If you leave it out where it's exposed to higher temperatures, mould will start to form within a few days. However, you can make your loaf last up to two weeks if you keep it in the fridge.
Preserved foods such as pickles, sauerkraut and beetroot have been through a process of salting and are stored in a very acidic vinegar, which prevents the growth of bacteria.
Pickles can last for up to two years past their sell-by date if they're stored in an airtight jar in the fridge, although they may start to lose some of their crunch.
Jams and chutneys will also still be safe to eat past their sell-by date.
As long as it's not been opened, you usually have up to two weeks after the sell-by date to eat yogurt before it starts to go off.
Mould can start to form if it's been open for a while, but as long as there's no sign of this and it doesn't smell bad, then you're on safe ground.
As a rule of thumb, as long as your chocolate tastes fine then there's no harm in eating it long after the sell-by date.
Sometimes, a white film begins to form on older chocolate, which is caused by the sugar crystallising, but it won't do you any harm to eat.
You can also chop it up to use as chocolate chips in baking or grate over icecream.

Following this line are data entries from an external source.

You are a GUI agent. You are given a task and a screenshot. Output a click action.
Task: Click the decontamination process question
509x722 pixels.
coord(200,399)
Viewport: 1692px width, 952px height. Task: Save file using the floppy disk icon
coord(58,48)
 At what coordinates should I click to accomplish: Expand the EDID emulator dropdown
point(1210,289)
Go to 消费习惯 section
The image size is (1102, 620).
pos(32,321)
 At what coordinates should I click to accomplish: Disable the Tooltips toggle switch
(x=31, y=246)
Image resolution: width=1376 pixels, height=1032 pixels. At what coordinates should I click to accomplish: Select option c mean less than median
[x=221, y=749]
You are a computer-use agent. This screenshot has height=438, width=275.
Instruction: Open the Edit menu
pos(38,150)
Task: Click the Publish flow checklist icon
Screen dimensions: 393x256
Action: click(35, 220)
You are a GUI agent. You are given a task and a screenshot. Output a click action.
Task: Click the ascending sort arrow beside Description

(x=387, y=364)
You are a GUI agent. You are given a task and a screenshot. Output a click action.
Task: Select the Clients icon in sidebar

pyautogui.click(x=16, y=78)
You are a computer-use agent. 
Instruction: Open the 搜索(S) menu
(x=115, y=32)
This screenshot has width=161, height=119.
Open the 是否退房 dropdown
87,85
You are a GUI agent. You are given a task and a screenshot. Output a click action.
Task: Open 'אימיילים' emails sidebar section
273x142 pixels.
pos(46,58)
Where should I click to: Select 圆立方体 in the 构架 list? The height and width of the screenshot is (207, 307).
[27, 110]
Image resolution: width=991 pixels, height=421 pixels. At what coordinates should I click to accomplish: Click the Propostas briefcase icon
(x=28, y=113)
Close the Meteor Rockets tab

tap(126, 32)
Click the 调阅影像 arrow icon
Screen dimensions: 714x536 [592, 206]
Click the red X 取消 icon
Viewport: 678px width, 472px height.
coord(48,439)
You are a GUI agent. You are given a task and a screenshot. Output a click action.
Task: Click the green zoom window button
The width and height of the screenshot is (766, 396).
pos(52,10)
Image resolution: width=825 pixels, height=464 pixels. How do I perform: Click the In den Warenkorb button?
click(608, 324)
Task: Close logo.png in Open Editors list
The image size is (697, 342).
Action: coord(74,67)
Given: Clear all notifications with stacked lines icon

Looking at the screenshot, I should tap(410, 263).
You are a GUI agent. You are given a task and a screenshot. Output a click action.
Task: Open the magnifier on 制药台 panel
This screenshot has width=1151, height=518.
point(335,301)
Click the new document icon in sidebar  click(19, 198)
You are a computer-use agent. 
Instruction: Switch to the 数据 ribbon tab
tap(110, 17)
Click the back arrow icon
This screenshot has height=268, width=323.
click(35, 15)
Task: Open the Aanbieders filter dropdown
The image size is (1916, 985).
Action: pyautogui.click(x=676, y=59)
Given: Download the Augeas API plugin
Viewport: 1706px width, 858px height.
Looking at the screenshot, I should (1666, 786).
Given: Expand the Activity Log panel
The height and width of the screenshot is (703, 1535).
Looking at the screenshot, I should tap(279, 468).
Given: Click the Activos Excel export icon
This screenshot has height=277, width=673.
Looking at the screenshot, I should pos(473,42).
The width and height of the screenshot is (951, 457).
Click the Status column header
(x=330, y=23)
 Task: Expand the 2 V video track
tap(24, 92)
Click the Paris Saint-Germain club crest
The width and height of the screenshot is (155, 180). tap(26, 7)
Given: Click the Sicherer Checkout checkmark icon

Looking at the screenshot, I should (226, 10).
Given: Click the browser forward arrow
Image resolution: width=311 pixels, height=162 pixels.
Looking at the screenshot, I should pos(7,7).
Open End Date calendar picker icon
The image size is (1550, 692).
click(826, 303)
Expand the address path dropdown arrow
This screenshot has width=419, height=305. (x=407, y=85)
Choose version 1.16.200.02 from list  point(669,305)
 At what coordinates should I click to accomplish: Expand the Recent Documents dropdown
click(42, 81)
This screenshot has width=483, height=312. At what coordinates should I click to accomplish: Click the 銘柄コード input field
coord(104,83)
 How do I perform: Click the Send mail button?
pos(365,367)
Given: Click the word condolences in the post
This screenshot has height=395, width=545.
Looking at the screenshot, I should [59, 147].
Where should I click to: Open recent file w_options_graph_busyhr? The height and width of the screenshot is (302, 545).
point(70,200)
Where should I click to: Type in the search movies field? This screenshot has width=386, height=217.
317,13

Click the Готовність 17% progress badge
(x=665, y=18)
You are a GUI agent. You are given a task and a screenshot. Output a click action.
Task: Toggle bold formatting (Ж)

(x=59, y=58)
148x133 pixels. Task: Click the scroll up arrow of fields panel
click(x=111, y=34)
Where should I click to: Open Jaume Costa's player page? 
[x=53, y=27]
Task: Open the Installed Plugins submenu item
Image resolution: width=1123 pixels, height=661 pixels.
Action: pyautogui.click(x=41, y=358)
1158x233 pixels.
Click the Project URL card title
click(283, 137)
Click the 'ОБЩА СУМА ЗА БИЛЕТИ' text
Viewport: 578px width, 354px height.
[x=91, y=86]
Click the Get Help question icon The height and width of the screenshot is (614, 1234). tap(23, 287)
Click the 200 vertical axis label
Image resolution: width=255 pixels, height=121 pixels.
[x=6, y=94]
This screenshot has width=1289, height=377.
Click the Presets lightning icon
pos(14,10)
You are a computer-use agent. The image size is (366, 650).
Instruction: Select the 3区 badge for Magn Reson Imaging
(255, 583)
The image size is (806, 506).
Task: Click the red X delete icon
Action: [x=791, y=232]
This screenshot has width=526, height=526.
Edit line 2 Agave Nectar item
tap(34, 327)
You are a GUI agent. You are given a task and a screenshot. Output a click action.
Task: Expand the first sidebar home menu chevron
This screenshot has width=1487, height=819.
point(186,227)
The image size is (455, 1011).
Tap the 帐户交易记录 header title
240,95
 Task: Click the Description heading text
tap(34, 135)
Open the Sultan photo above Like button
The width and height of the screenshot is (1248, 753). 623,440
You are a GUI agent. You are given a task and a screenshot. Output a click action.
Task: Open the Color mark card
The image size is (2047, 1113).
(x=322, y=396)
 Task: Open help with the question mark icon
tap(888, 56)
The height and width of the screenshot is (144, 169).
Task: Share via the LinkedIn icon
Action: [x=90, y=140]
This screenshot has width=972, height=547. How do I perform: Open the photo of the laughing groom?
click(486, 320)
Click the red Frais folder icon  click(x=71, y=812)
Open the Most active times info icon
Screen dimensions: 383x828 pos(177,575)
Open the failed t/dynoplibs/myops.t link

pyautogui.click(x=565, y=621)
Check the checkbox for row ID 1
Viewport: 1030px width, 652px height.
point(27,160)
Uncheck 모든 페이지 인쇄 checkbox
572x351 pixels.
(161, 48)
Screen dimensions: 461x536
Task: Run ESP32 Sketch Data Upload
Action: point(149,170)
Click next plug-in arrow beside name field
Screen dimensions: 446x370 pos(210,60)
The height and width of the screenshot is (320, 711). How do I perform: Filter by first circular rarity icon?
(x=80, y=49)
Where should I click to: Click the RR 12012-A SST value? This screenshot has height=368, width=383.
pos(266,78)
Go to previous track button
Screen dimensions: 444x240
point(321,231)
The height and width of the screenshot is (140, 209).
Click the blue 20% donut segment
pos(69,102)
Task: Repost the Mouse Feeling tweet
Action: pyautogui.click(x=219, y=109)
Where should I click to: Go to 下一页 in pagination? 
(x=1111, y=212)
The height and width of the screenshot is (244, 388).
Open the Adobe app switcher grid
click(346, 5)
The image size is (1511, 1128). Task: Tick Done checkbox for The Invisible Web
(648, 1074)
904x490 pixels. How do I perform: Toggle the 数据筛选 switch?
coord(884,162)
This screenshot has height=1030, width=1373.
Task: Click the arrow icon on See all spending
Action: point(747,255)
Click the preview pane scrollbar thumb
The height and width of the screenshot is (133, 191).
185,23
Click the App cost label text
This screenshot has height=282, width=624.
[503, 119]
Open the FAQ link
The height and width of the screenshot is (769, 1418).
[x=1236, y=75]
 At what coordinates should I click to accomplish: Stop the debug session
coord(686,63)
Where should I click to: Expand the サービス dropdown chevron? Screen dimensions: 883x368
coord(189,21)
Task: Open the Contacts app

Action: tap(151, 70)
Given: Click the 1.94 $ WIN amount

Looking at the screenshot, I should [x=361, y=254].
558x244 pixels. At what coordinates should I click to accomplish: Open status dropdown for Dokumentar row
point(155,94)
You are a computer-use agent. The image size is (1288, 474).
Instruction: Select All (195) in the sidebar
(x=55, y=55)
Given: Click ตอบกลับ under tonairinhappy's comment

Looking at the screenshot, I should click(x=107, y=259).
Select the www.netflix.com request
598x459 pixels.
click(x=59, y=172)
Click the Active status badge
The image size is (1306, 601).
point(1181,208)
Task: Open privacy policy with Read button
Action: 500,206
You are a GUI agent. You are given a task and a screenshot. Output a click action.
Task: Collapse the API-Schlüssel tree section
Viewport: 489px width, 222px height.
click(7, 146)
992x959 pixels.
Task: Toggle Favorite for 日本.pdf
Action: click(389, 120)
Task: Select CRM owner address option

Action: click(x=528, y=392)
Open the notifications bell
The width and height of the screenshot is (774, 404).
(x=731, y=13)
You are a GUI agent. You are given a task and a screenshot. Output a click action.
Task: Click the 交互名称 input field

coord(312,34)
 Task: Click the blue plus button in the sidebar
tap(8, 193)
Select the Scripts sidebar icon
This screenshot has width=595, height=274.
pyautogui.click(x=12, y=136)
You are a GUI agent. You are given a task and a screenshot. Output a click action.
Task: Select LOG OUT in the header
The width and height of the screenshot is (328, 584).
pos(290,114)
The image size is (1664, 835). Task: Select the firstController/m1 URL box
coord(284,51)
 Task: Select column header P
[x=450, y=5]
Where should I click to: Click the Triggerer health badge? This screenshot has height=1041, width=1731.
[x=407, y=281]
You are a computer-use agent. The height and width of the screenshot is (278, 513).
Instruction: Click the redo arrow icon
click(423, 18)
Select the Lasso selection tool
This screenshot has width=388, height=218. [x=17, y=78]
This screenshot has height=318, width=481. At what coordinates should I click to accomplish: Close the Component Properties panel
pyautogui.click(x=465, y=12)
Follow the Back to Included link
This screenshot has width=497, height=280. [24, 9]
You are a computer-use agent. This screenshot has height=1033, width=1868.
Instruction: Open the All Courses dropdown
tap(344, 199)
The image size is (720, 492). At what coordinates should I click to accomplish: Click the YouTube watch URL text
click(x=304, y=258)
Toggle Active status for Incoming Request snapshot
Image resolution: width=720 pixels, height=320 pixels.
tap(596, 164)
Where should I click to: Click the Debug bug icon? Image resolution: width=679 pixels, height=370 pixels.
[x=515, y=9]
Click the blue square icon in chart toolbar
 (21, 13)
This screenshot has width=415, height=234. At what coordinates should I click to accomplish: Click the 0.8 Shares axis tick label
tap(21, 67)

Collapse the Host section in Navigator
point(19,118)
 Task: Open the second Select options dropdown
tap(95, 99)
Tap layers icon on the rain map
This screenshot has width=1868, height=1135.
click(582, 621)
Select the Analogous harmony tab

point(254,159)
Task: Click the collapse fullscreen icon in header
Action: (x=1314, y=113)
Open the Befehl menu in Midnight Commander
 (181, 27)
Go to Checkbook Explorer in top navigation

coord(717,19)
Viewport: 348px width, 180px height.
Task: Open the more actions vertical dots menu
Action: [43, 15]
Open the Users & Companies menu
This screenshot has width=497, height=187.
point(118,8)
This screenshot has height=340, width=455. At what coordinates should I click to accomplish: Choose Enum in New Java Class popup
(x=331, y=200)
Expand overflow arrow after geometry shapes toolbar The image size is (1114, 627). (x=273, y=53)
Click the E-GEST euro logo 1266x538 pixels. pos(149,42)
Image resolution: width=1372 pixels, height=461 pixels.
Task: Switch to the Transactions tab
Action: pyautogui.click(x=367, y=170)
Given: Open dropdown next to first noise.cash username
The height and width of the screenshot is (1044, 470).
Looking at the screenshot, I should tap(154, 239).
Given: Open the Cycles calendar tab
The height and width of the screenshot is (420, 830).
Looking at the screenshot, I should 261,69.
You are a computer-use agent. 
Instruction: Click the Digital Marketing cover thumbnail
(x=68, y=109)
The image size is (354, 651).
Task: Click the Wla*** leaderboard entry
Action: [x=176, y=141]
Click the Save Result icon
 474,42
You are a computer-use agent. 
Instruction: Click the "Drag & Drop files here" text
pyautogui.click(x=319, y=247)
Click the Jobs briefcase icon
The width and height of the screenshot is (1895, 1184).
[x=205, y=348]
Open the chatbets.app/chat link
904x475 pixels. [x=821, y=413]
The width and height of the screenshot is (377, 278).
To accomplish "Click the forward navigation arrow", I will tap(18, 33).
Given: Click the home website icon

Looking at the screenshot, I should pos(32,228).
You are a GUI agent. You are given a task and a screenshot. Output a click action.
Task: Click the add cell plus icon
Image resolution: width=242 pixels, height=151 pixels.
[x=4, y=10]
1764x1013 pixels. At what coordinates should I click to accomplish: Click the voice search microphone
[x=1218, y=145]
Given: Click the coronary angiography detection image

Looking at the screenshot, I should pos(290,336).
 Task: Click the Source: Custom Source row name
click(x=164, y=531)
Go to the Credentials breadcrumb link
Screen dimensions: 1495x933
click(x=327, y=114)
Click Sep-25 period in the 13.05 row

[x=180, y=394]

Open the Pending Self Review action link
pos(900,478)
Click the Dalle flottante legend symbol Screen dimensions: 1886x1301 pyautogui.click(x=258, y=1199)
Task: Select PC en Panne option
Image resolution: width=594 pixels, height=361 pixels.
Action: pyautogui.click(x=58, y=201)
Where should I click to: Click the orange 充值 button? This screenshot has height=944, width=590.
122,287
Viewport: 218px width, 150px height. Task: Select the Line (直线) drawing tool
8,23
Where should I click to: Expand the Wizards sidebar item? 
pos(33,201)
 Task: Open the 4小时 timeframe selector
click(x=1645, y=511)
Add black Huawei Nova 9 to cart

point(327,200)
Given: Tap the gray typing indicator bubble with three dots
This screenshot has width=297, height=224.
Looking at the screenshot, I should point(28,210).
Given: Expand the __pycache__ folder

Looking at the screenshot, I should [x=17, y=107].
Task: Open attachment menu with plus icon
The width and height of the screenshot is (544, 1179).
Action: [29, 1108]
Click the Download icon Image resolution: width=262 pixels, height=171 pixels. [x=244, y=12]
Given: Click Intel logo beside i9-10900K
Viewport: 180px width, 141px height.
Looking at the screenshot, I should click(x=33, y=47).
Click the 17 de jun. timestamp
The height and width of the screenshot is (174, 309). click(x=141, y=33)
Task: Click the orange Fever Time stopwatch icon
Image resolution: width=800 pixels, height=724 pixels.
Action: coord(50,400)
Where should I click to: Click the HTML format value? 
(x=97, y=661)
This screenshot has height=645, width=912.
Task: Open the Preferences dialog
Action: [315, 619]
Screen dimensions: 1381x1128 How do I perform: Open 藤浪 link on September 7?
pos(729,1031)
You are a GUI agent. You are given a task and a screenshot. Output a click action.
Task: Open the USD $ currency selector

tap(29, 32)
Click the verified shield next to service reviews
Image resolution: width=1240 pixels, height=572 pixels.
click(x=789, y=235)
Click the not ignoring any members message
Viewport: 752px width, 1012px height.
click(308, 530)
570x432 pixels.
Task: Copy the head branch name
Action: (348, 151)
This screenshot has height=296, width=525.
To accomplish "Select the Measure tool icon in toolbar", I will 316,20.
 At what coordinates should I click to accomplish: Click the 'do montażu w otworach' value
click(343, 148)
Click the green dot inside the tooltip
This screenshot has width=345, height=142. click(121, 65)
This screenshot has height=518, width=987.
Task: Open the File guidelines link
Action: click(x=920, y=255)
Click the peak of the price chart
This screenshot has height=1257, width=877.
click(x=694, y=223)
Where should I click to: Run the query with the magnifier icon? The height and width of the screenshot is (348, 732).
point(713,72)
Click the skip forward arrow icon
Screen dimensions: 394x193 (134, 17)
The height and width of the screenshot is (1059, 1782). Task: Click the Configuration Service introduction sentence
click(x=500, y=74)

You might be tempted to throw away your block of cheese at the first sign of mould, but it's only dangerous on soft cheese such as brie or ricotta, as it can send out threads that you can't see.
Mould can't penetrate harder cheeses such as parmesan and cheddar. So you can safely enjoy hard cheese that's past its use-by date once you've removed any growths.
There's no reason to bin your out-of-date salad leaves.
As long as they haven't gone mouldy, then you're perfectly safe to tuck in.
You can revive any limp looking leaves with a few splashes of water.
Unlike wine, spirits have an extremely long shelf life provided they're stored properly.
Whiskey, for instance, only ages in the cask, but not in a bottle. You should store it at 15-19 degrees in a dark environment, and make sure it's upright so it doesn't come into contact with the cork.
When taken care of properly, whiskey can be kept indefinitely, while the same goes for gin and vodka.
Take care with cream liqueurs however, that will start to spoil over time.
When it comes to milk, as long as it tastes and smells fine then there's no need to worry too much about the sell-by date.
Keeping it sealed in the fridge will maintain freshness, and a carton usually stays in a drinkable state for up to a week past the best before date.